Randal: Oh, hey Caitlin? Break his heart again this time, and I'll kill you... Nothing personal.Caitlin: You're very protective of him, Randal. You always have been.Randal: Territoriality. He was mine first.
- Hype Backlash: Has appeared on several "Most Overrated Films" lists.
- I Am Not Shazam: Every single poster for the film seems to imply that all five characters featured on the posters are "clerks", when only two actually are.
- Jerkass Woobie: Dante.
- Narm: A lot of the acting is pretty bad.
- Since the film was made for only $30,000 (the soundtrack cost more than the film), Smith had to use one actor for four roles. Plus, some of the actors weren't professionals (including Smith), so this was bound to happen, although the film is mostly Narm Charm in a way.
- Nightmare Fuel: Before the film proper even starts.
- One-Scene Wonder: Silent Bob.
"You know, there's a million fine-looking women in the world, dude. But they don't all bring you lasagna at work. Most of 'em just cheat on you."

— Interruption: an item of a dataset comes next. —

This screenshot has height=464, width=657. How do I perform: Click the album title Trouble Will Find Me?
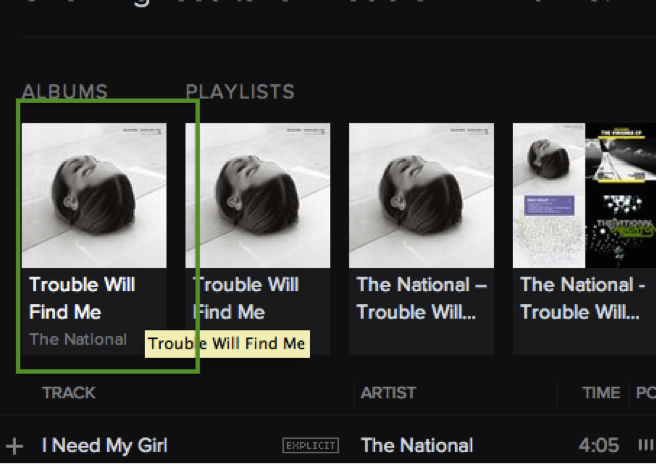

- Seinfeld Is Unfunny: Many movies have come along since then, depicting 20-somethings sitting around, slacking off, and talking about sex and pop culture is somewhat of a cliche' now. At the time of the making of this movie, it was much more novel.
- Squick: Caitlyn's "encounter" in the Quick Stop's bathroom.
- Strawman Has a Point: Dante is supposed to be seen as in the wrong for constantly blaming Randal for most of his problems, but his complaints aren't unjustified. While the Noodle Incident at the funeral was shown to not be Randal's fault (he was accidentally pushed onto the casket), he had no business being there since he didn't know Julie. He got Dante fined for selling cigarettes to a minor, and there was never any indication that he'd pay Dante back for the incident. While Randal didn't know that Dante was reconsidering on breaking up with Veronica, he still had no business telling her.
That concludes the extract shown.